Transcribe exactly the line that contains "Task: Turn On subscription renewal" and each line that comes after it in the material, the last line included, and nothing more.

________

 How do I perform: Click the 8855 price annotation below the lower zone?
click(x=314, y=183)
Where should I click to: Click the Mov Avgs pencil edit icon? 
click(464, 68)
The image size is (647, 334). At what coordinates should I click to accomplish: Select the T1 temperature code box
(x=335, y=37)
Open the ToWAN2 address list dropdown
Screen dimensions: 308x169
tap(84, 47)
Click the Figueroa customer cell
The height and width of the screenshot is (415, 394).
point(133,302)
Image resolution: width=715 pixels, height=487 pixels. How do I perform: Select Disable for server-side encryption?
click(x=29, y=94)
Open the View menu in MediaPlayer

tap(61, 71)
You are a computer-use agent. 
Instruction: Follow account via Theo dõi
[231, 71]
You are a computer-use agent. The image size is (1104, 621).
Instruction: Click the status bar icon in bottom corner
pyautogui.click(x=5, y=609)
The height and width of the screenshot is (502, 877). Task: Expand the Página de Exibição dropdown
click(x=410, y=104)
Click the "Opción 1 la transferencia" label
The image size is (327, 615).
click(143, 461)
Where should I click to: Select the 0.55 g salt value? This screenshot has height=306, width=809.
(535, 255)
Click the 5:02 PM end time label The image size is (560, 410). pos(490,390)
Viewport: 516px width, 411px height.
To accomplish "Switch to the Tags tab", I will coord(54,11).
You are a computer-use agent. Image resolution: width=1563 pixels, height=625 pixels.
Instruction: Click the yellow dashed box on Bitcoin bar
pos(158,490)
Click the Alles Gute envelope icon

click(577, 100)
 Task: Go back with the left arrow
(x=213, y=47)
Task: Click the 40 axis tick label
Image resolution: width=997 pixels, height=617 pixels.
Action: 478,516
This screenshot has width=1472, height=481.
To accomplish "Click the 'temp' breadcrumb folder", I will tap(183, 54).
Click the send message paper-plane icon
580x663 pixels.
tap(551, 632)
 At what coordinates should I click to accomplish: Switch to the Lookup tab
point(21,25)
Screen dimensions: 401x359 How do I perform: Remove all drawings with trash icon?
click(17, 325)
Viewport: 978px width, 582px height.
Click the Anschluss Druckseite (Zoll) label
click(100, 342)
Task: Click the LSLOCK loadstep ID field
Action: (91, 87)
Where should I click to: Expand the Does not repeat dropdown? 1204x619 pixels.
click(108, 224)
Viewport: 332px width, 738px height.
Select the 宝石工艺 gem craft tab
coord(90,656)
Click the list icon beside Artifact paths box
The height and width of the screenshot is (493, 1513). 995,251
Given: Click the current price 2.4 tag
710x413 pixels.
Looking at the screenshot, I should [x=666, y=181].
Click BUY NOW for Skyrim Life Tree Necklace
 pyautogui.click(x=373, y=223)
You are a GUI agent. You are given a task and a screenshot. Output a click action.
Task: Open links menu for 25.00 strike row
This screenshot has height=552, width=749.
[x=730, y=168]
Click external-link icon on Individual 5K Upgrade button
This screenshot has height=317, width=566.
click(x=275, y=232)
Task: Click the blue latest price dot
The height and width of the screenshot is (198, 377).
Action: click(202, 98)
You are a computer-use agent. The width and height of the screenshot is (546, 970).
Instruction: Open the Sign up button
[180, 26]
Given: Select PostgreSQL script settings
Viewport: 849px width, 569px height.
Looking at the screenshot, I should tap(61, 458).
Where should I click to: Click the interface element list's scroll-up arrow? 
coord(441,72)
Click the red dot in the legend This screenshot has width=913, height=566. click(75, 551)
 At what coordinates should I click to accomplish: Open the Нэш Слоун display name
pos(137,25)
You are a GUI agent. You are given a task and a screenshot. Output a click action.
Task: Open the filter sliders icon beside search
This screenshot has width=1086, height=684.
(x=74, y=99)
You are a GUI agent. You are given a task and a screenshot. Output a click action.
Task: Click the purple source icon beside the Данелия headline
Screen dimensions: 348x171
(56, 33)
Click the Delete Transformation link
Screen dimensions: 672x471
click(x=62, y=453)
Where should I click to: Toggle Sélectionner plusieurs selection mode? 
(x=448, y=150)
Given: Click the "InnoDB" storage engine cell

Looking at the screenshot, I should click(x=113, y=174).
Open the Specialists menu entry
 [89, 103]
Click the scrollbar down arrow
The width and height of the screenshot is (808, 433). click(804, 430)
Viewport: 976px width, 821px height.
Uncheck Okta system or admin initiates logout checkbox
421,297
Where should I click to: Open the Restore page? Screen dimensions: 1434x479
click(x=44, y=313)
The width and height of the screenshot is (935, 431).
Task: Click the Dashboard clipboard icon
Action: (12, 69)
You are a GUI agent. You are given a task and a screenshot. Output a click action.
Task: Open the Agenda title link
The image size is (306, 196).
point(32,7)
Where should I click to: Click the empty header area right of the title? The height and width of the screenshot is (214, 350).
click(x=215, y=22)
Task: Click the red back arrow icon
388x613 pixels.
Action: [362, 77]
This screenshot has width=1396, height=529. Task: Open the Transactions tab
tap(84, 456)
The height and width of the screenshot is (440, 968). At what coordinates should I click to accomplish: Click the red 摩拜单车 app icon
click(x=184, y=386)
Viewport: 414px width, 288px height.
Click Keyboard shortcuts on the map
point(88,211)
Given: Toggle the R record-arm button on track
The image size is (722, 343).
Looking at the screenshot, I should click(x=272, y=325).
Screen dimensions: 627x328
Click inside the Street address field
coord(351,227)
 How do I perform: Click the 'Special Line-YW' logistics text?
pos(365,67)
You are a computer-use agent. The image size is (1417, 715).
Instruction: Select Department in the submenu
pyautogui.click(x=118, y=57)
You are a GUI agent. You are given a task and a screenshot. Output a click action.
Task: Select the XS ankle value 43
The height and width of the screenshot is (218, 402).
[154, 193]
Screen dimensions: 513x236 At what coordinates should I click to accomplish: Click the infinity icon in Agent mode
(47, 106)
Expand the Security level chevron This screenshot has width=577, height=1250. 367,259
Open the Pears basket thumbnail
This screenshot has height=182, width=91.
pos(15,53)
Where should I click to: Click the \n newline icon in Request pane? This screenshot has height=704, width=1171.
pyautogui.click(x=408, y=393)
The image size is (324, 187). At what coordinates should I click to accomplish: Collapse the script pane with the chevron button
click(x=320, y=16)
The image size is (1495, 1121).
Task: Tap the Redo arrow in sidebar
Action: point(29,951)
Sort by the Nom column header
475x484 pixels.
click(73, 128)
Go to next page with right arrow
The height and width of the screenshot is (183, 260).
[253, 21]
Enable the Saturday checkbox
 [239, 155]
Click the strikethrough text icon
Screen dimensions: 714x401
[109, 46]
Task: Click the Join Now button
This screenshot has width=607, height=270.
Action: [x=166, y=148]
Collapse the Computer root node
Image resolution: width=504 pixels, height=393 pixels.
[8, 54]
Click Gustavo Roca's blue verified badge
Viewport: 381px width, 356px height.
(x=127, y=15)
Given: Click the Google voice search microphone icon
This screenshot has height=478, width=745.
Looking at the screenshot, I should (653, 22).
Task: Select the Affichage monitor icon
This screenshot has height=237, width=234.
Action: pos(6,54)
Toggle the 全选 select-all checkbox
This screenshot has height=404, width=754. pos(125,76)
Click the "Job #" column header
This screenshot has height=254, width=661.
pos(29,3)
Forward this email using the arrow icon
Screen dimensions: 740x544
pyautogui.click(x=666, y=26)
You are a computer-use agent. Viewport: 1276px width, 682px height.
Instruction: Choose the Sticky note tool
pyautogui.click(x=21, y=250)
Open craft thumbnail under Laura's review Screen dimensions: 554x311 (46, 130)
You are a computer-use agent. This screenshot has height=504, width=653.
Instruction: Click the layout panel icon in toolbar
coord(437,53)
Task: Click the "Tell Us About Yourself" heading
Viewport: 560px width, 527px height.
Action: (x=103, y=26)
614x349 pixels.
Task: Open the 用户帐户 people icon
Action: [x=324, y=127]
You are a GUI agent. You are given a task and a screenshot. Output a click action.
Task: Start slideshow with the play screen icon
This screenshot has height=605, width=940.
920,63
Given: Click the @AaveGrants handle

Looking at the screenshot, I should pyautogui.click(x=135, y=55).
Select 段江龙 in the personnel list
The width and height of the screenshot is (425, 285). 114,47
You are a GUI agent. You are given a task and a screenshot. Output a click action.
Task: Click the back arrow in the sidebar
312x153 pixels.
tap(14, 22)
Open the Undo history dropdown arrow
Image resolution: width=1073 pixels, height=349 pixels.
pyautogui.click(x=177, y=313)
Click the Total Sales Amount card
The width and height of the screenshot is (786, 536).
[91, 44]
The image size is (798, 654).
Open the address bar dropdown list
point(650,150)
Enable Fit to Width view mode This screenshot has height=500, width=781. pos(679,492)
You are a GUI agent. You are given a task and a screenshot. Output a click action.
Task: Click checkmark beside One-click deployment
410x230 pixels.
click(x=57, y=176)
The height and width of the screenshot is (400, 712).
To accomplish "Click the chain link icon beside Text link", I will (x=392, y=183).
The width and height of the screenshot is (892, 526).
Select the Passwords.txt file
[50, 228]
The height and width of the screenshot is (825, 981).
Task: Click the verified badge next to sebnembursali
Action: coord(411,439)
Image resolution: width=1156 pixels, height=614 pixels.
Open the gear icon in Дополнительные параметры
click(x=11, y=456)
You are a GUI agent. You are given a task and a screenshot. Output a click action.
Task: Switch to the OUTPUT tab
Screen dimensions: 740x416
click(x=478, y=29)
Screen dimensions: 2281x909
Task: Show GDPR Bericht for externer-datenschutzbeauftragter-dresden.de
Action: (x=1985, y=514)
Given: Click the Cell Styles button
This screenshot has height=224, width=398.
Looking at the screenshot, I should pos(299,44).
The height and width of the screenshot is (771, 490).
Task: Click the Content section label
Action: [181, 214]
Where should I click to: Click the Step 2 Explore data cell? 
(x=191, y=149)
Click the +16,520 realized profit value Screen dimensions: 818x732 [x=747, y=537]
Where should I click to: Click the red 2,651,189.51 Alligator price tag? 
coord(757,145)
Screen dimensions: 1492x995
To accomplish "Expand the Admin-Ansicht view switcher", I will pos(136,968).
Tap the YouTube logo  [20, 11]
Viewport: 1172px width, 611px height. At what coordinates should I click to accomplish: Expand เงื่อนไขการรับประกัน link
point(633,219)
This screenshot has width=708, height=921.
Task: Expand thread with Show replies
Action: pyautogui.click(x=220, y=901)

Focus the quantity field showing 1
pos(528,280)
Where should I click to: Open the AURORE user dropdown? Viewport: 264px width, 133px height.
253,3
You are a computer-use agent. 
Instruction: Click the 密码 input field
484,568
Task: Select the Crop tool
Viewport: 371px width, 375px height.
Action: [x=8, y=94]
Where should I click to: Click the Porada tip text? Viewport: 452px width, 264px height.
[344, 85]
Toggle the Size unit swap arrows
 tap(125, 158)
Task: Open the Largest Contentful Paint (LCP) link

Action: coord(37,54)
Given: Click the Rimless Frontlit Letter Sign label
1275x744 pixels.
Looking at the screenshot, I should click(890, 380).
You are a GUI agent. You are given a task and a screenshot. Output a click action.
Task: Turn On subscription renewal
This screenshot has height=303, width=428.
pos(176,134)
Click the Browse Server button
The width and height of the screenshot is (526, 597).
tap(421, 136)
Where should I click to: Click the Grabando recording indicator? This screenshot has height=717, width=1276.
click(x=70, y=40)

________

» **RESULT**:
Task: Turn On subscription renewal
This screenshot has height=303, width=428.
pos(176,134)
Click the Browse Server button
The width and height of the screenshot is (526, 597).
tap(421, 136)
Where should I click to: Click the Grabando recording indicator? This screenshot has height=717, width=1276.
click(x=70, y=40)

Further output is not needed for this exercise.